Both of these reports, however, came at a time when it seemed likely the fourth tranche of tariffs, on $300 billion worth of Chinese imports, would take effect. Since then, the threat has fizzled, although the jitters may return as Trump has expressed low expectations surrounding ongoing U.S.-China trade negotiations.
The tariffs have driven businesses across numerous industries, from electronics to fashion, to make plans to reduce sourcing from China and move production where possible. The Chinese market still dominates many industries and has the existing infrastructure for large-scale production capacity, making it difficult in the short- and medium-term for companies to plan a full exit strategy from the country.

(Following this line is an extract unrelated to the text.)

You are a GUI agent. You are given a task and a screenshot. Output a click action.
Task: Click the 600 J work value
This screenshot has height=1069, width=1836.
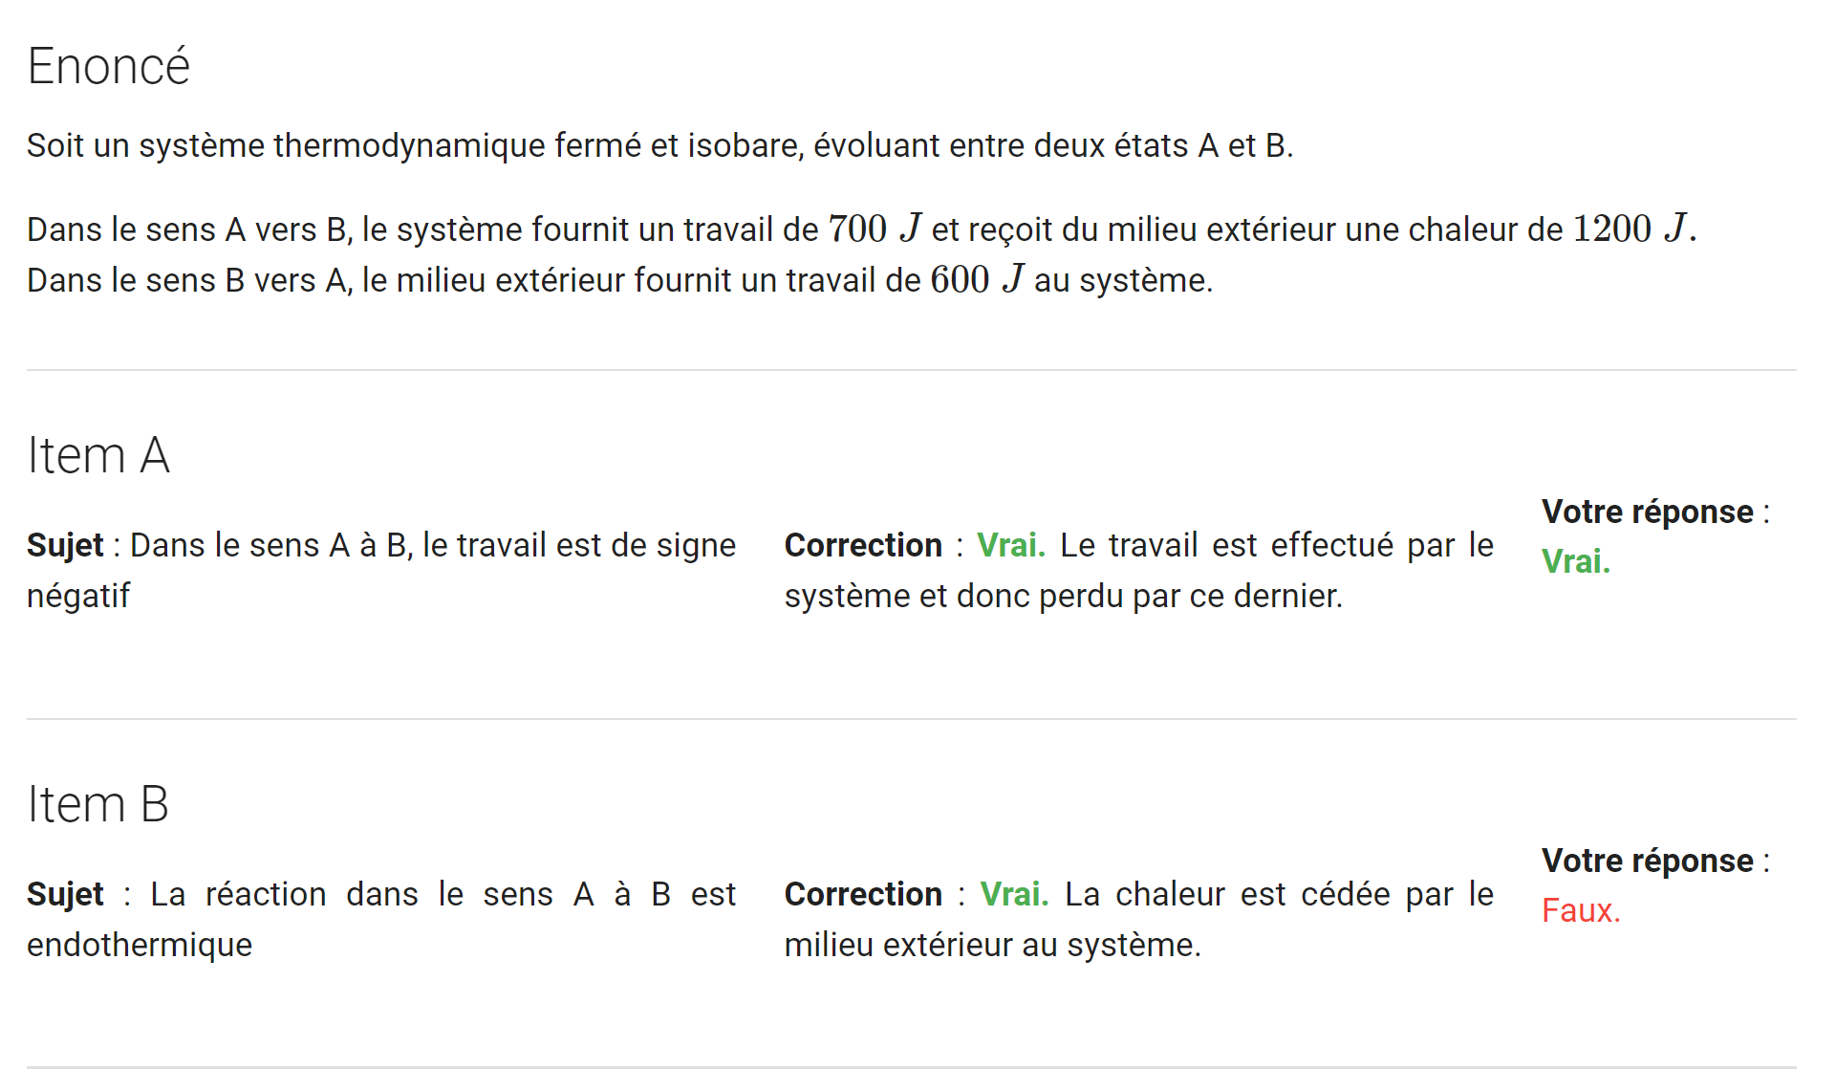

A supply chain as diversified and global as Apple's can help with risk mitigation, but that doesn't mean China tariffs, current and proposed, won't deal a blow to the business. Last month, J.P. Morgan analysts noted Apple would need to raise prices by 14% to keep margins the same, although they added Apple is unlikely to pass the full amount onto consumers, resulting in the tech giant absorbing some of the costs.
While Apple doesn't have plans to significantly move China production, Cook renewed calls for an exclusion on imported parts to make manufacturing in the U.S. sustainable. "We want to continue to be here," he said on the earnings call, in reference to Mac Pro production in the U.S. "That's what's behind the exclusions. And so, we're explaining that and hope for a positive outcome."